#### About this exercise:
Your output should be every line below, copied exactly.
*** Input for this task Section Begins ***
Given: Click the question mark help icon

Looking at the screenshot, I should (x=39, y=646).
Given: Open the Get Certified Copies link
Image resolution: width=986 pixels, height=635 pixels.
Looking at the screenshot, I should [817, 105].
*** Input for this task Section Ends ***
#### Result of the task:
Given: Click the question mark help icon

Looking at the screenshot, I should (x=39, y=646).
Given: Open the Get Certified Copies link
Image resolution: width=986 pixels, height=635 pixels.
Looking at the screenshot, I should [817, 105].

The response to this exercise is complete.